▶ What is required:
Please repeat the records exactly from their first line, finishing at the line containing "You are a computer-use agent. This" and including it.
=== Begin Enclosure ===
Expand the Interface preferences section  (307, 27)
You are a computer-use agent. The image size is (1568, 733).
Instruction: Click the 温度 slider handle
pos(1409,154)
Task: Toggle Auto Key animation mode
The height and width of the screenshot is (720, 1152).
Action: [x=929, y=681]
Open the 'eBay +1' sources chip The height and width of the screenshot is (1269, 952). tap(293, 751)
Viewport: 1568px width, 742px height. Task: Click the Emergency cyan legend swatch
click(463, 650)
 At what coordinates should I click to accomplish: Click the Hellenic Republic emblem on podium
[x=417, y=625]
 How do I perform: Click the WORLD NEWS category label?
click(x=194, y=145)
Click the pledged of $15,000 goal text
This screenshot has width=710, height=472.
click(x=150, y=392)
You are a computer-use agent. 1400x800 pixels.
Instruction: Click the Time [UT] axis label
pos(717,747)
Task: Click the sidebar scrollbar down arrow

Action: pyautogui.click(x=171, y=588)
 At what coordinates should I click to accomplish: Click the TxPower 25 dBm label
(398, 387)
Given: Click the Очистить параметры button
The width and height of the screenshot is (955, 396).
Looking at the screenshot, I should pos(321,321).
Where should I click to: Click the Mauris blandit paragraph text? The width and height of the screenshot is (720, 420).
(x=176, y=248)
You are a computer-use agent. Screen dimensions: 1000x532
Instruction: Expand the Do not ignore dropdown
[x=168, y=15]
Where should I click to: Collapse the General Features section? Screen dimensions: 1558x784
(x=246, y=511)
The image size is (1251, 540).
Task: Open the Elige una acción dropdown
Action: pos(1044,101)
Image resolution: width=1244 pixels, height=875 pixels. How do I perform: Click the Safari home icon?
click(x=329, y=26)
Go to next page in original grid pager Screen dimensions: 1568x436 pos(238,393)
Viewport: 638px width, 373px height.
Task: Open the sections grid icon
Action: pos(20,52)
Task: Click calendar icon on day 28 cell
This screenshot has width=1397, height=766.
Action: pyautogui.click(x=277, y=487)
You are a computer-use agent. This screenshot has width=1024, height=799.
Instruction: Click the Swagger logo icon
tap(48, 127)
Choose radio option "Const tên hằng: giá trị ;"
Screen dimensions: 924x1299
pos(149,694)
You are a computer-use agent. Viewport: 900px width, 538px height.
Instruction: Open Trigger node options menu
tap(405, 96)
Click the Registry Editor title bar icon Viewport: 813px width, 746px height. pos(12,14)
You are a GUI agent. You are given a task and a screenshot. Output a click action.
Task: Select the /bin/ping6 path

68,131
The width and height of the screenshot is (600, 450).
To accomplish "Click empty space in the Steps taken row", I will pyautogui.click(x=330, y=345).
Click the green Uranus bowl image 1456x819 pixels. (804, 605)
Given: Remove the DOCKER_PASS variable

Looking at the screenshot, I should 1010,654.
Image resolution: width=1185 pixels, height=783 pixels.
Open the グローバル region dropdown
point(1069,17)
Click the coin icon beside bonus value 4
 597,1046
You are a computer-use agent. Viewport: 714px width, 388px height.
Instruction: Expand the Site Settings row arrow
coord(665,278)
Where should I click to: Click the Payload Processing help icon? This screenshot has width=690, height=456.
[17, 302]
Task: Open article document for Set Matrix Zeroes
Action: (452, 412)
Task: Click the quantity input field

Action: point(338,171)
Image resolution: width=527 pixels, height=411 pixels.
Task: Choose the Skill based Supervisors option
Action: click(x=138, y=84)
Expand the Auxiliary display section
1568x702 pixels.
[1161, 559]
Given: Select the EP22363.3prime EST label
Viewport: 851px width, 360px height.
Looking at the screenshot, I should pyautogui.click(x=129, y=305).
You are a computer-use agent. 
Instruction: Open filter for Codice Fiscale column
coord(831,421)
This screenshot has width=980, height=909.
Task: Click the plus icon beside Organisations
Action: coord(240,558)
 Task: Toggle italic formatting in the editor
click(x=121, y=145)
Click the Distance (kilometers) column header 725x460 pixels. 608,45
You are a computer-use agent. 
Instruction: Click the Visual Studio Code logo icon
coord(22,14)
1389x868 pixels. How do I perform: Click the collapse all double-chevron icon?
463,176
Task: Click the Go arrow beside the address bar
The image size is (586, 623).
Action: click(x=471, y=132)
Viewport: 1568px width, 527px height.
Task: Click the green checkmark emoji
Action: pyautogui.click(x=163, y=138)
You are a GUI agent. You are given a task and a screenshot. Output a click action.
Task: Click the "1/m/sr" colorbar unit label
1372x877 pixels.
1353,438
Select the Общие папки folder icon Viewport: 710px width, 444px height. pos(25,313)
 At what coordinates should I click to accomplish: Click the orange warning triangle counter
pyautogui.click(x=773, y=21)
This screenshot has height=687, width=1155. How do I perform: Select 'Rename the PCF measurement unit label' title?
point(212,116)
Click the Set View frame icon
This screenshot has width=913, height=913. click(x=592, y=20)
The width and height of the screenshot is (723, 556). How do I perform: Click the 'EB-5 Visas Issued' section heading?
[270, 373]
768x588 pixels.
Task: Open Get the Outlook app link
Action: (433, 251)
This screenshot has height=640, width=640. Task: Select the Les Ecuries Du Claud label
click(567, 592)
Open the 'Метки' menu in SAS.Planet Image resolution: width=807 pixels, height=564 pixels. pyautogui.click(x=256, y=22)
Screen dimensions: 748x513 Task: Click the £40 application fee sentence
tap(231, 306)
=== End Enclosure ===
▶ Answer space:
Expand the Interface preferences section  (307, 27)
You are a computer-use agent. The image size is (1568, 733).
Instruction: Click the 温度 slider handle
pos(1409,154)
Task: Toggle Auto Key animation mode
The height and width of the screenshot is (720, 1152).
Action: [x=929, y=681]
Open the 'eBay +1' sources chip The height and width of the screenshot is (1269, 952). tap(293, 751)
Viewport: 1568px width, 742px height. Task: Click the Emergency cyan legend swatch
click(463, 650)
 At what coordinates should I click to accomplish: Click the Hellenic Republic emblem on podium
[x=417, y=625]
 How do I perform: Click the WORLD NEWS category label?
click(x=194, y=145)
Click the pledged of $15,000 goal text
This screenshot has width=710, height=472.
click(x=150, y=392)
You are a computer-use agent. 1400x800 pixels.
Instruction: Click the Time [UT] axis label
pos(717,747)
Task: Click the sidebar scrollbar down arrow

Action: pyautogui.click(x=171, y=588)
 At what coordinates should I click to accomplish: Click the TxPower 25 dBm label
(398, 387)
Given: Click the Очистить параметры button
The width and height of the screenshot is (955, 396).
Looking at the screenshot, I should pos(321,321).
Where should I click to: Click the Mauris blandit paragraph text? The width and height of the screenshot is (720, 420).
(x=176, y=248)
You are a computer-use agent. Screen dimensions: 1000x532
Instruction: Expand the Do not ignore dropdown
[x=168, y=15]
Where should I click to: Collapse the General Features section? Screen dimensions: 1558x784
(x=246, y=511)
The image size is (1251, 540).
Task: Open the Elige una acción dropdown
Action: pos(1044,101)
Image resolution: width=1244 pixels, height=875 pixels. How do I perform: Click the Safari home icon?
click(x=329, y=26)
Go to next page in original grid pager Screen dimensions: 1568x436 pos(238,393)
Viewport: 638px width, 373px height.
Task: Open the sections grid icon
Action: pos(20,52)
Task: Click calendar icon on day 28 cell
This screenshot has width=1397, height=766.
Action: pyautogui.click(x=277, y=487)
You are a computer-use agent. This screenshot has width=1024, height=799.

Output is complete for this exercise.